Merely because certain stolen articles were recovered from the accused they cannot be held to be dacoits by invoking the presumption unless there is a recent possession. In this case admittedly, there is a lapse of nearly three or four months. In these circumstances, we think it would be safe particularly when they were acquitted by the trial court to convict them only for the offence of being in possession of the stolen property.

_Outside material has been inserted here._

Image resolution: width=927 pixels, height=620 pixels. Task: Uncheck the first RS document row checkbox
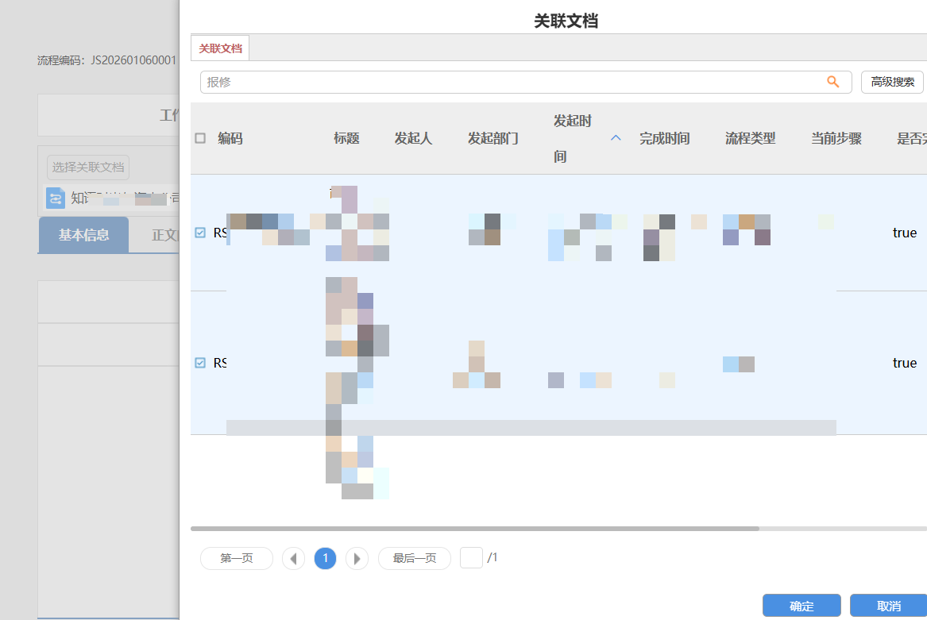200,233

9. A serious dacoity took place and must be known to all the people in the village as well as in the surrounding places. The accused who were found to be in possession of the stolen property which is the subject-matter of the dacoity would be held liable under Section 412 IPC. In the result the convictions of Narayan Singh and Shiv Ratan in Crl. A. No. 573 of 1983 under Sections 395/397, 396, 449 IPC, and the sentence of ten years' rigorous imprisonment under each count are set aside. Instead they are convicted under Section 412 IPC and each of them is sentenced to three years' rigorous imprisonment. With regard to the appellants Mansingh and Rati Ram in Criminal Appeal No. 623 of 1984 their convictions under Sections 395/397, 396 and 449 IPC and the sentence of ten years' rigorous imprisonment awarded under each count are set aside. Instead they are convicted under Section 412 IPC and each of them is sentenced to three years' rigorous imprisonment. The conviction of Rati Ram under Section 25 read with Section 27 of the Arms Act and the sentence awarded thereunder are confirmed. The conviction of Mithlesh one of the appellants in Crl. A. No. 573 of 1993 under Section 412 IPC is confirmed and the sentence is reduced to three years' rigorous imprisonment.

His acquittal under Section 216 IPC is confirmed. Sentences are directed to run concurrently.

10. Appeals are disposed of accordingly.